## SELECTED EXTRACT
[Start]
Most of the Cyclades islands are one-horse economies. Nearly all the people you will meet during your stay – guest house owners, restaurateurs and guides, obviously, but also local officials, doctors and lawyers – are only there because of people like you: if tourists did not pump money into the veins of the local economy, they would eventually all go somewhere else and leave the island to the goatherds. The one exception to this rule is Milos.

"Milos harbour - Mining Hikes in Milos"

In Milos alone, tourism is not the only show in town. Long before tourism came into being, literally thousands of years before the first batch of sun-starved palefaces rode ashore, mining was a thriving industry in this part of the world, and it continues to thrive to this very day.

Mining and tourism are the strangest of bedfellows. Very few of the (former) coal mining towns in Scotland or Northern England lead double lives as major tourist destinations, but Milos manages to pull this trick off remarkably well, keeping the two industries rigorously apart.

Mining does not at all intrude upon tourism, and you can spend two splendid weeks on Milos without being aware that some major digging is going on, often only a few hundred metres away.

"Part of an old mine in Milos - Mining hikes in Milos"

It is only recently that the first signs have emerged for a rethink of this “never the twain shall meet” policy. The idea that the long history and the continued existence of mining are nothing to hide away and that they can, conversely, enrich and enhance the holiday experience of the island’s visitors is still very fresh.

The initiative is headed by the Milos Mining Museum which has released a series of walks (with maps and bilingual guides) that are designed to inform the visitor about the island’s long association with the mining industry – and to introduce him to some of the visually stunning landscapes that mining has left behind.
[End]
## LISTING
[Start]
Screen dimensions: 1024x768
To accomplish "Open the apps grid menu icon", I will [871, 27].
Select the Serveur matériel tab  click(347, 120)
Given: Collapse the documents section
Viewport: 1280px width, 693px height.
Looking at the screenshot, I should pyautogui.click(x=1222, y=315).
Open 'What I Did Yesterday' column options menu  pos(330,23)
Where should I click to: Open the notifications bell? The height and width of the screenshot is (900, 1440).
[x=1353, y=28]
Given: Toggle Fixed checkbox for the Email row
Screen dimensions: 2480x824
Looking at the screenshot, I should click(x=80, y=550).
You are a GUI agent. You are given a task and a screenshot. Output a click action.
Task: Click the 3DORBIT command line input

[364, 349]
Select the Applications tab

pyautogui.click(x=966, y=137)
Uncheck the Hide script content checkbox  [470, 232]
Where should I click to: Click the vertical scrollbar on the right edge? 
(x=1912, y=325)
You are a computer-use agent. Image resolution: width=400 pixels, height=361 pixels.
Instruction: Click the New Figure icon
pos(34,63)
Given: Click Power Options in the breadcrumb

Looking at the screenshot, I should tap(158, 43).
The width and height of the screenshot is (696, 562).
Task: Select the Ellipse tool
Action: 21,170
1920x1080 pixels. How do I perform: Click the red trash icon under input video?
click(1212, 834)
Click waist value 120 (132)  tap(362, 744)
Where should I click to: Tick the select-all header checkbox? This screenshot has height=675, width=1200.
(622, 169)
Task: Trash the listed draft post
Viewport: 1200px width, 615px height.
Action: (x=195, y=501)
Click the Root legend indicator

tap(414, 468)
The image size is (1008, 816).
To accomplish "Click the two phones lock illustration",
[End]
## GIVEN REQUEST 1
Name every occupation that the passage on mining in Milos lists among the people a visitor meets on the Cyclades islands.
## GIVEN REQUEST 2
Quote the passage on mining in Milos from "It is only recently" to "still very fresh.".
## GIVEN REQUEST 3
Write what comes next in the passage on mining in Milos, following on from its final sentence.

## TASK OUTPUT 1
- guest house owners
- restaurateurs
- guides
- local officials
- doctors
- lawyers

## TASK OUTPUT 2
It is only recently that the first signs have emerged for a rethink of this “never the twain shall meet” policy. The idea that the long history and the continued existence of mining are nothing to hide away and that they can, conversely, enrich and enhance the holiday experience of the island’s visitors is still very fresh.

## TASK OUTPUT 3
There are, currently, seven such walks, and you can download them all HERE. It must be said, however, that not all of these walks are equally convenient.

For some of the routes, you need a car, because that’s how they are laid out, with hiking excursions into different parts of the countryside being connected by short drives. A few of the routes pose logistical challenges even if you do have a car because they start and end in different places that are both difficult to access by public transport (the little there is on Milos).

One walk (no. 7 on the list) closely resembles the walk we did for our last post (with a few excursions to mining sites added on).

Walk no. 2 takes you over a distance of app. 13 km from the salt mines of Alyki to the ancient Fyriplaka volcano (and its rich deposits of perlite, an important insulation material) and back. This walk is (just about) doable without having a car when you are based in Adamas (the island’s only “proper town”) because the trailhead is only about 2 km down the coast from there.

Most obviously interesting, however, is walk no. 4, a circular hike of 12 km around the village of Pollonia on the island’s northeastern coast – also note that you may very well be based in this area because this part of Milos hosts many hotels and holiday lets.

The walk takes you to Aggeria, one of the largest bentonite mines in the world. (Bentonite is mainly used in industrial drilling, but also for cat litter) and a true sight to behold …

"a working mine in Milos - Mining hikes in Milos"

… as well as to Philakopi, one of the Aegean Sea’s most important prehistoric settlements.

"Prehistoric settlement in Philakopi - Mining hikes in Milos"

Prehistoric settlement in Philakopi

Philakopi documents the island’s long association with mining: the settlement was most likely established as a trading point for obsidian, perhaps as long as 3000 years ago, and flourished for many centuries until it was washed into the sea – nobody knows exactly what happened, whether it was destroyed by some sort of natural catastrophe or abandoned first and eroded later.

It seems likely that Philakopi was the main local centre for the trade in obsidian which was very much in demand in prehistoric times as a material for tools and cutting blades. Milos’s natural harbour was apparently hard to enter with the maritime technology of the time, and since the wind in Milos comes from the north 75 percent of the time, building a harbour on the northern coast of the island must have made a lot of sense.

For the best views of the complex, walk a few steps up the road. Here, you will also find a scenic bay where, until recently, turtles and seals regularly congregated during their mating season, or so we were told, but apparently they no longer do, so do not expect a show.

"Scenic bay in Milos - Mining hikes of Milos"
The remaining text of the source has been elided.